> _YOUR OBJECTIVE_: Give back all the data exactly as it was written.

> _Dataset entries_:
---+---

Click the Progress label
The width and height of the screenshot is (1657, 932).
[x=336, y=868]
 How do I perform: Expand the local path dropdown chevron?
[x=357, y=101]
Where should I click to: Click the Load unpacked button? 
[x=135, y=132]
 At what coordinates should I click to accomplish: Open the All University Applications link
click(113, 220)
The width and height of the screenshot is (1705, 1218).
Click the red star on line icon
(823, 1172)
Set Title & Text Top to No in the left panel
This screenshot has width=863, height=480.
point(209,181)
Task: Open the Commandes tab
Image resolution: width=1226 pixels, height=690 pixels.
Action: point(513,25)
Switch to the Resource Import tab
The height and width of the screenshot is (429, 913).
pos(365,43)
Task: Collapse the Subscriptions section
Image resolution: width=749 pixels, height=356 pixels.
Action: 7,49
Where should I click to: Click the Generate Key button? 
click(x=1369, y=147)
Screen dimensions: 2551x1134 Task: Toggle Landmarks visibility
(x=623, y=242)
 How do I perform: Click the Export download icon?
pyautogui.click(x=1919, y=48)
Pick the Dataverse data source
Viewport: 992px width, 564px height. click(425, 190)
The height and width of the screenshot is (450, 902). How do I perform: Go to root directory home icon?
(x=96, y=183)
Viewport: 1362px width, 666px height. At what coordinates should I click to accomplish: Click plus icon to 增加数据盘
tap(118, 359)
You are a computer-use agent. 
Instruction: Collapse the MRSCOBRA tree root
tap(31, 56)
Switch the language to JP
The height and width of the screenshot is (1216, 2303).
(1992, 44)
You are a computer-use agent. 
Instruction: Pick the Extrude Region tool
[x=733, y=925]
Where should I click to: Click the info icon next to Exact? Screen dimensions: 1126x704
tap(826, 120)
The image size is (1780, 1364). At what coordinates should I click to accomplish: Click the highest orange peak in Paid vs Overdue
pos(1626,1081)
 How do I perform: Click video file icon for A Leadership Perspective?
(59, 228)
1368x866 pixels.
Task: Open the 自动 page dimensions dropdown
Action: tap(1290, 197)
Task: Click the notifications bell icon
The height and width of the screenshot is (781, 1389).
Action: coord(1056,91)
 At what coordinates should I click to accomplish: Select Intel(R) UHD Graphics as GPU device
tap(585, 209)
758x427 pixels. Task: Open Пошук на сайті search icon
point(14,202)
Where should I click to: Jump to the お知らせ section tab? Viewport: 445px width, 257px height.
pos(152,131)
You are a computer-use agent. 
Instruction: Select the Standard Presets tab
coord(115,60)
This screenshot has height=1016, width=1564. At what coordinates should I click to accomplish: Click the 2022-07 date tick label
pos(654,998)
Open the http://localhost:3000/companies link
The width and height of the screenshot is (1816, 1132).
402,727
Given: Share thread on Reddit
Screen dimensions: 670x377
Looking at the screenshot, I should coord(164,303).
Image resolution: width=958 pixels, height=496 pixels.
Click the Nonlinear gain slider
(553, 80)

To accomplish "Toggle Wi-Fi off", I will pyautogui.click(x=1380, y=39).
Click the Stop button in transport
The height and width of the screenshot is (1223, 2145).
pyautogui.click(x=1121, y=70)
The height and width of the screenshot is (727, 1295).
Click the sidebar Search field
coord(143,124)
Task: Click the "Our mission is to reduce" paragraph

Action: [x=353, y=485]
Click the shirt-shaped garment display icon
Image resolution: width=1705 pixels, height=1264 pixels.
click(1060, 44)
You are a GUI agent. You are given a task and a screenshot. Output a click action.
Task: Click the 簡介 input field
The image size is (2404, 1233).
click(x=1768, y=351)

---+---

> _ANSWER TO THIS EXERCISE_:
Click the Progress label
The width and height of the screenshot is (1657, 932).
[x=336, y=868]
 How do I perform: Expand the local path dropdown chevron?
[x=357, y=101]
Where should I click to: Click the Load unpacked button? 
[x=135, y=132]
 At what coordinates should I click to accomplish: Open the All University Applications link
click(113, 220)
The width and height of the screenshot is (1705, 1218).
Click the red star on line icon
(823, 1172)
Set Title & Text Top to No in the left panel
This screenshot has width=863, height=480.
point(209,181)
Task: Open the Commandes tab
Image resolution: width=1226 pixels, height=690 pixels.
Action: point(513,25)
Switch to the Resource Import tab
The height and width of the screenshot is (429, 913).
pos(365,43)
Task: Collapse the Subscriptions section
Image resolution: width=749 pixels, height=356 pixels.
Action: 7,49
Where should I click to: Click the Generate Key button? 
click(x=1369, y=147)
Screen dimensions: 2551x1134 Task: Toggle Landmarks visibility
(x=623, y=242)
 How do I perform: Click the Export download icon?
pyautogui.click(x=1919, y=48)
Pick the Dataverse data source
Viewport: 992px width, 564px height. click(425, 190)
The height and width of the screenshot is (450, 902). How do I perform: Go to root directory home icon?
(x=96, y=183)
Viewport: 1362px width, 666px height. At what coordinates should I click to accomplish: Click plus icon to 增加数据盘
tap(118, 359)
You are a computer-use agent. 
Instruction: Collapse the MRSCOBRA tree root
tap(31, 56)
Switch the language to JP
The height and width of the screenshot is (1216, 2303).
(1992, 44)
You are a computer-use agent. 
Instruction: Pick the Extrude Region tool
[x=733, y=925]
Where should I click to: Click the info icon next to Exact? Screen dimensions: 1126x704
tap(826, 120)
The image size is (1780, 1364). At what coordinates should I click to accomplish: Click the highest orange peak in Paid vs Overdue
pos(1626,1081)
 How do I perform: Click video file icon for A Leadership Perspective?
(59, 228)
1368x866 pixels.
Task: Open the 自动 page dimensions dropdown
Action: tap(1290, 197)
Task: Click the notifications bell icon
The height and width of the screenshot is (781, 1389).
Action: coord(1056,91)
 At what coordinates should I click to accomplish: Select Intel(R) UHD Graphics as GPU device
tap(585, 209)
758x427 pixels. Task: Open Пошук на сайті search icon
point(14,202)
Where should I click to: Jump to the お知らせ section tab? Viewport: 445px width, 257px height.
pos(152,131)
You are a computer-use agent. 
Instruction: Select the Standard Presets tab
coord(115,60)
This screenshot has height=1016, width=1564. At what coordinates should I click to accomplish: Click the 2022-07 date tick label
pos(654,998)
Open the http://localhost:3000/companies link
The width and height of the screenshot is (1816, 1132).
402,727
Given: Share thread on Reddit
Screen dimensions: 670x377
Looking at the screenshot, I should coord(164,303).
Image resolution: width=958 pixels, height=496 pixels.
Click the Nonlinear gain slider
(553, 80)

To accomplish "Toggle Wi-Fi off", I will pyautogui.click(x=1380, y=39).
Click the Stop button in transport
The height and width of the screenshot is (1223, 2145).
pyautogui.click(x=1121, y=70)
The height and width of the screenshot is (727, 1295).
Click the sidebar Search field
coord(143,124)
Task: Click the "Our mission is to reduce" paragraph

Action: [x=353, y=485]
Click the shirt-shaped garment display icon
Image resolution: width=1705 pixels, height=1264 pixels.
click(1060, 44)
You are a GUI agent. You are given a task and a screenshot. Output a click action.
Task: Click the 簡介 input field
The image size is (2404, 1233).
click(x=1768, y=351)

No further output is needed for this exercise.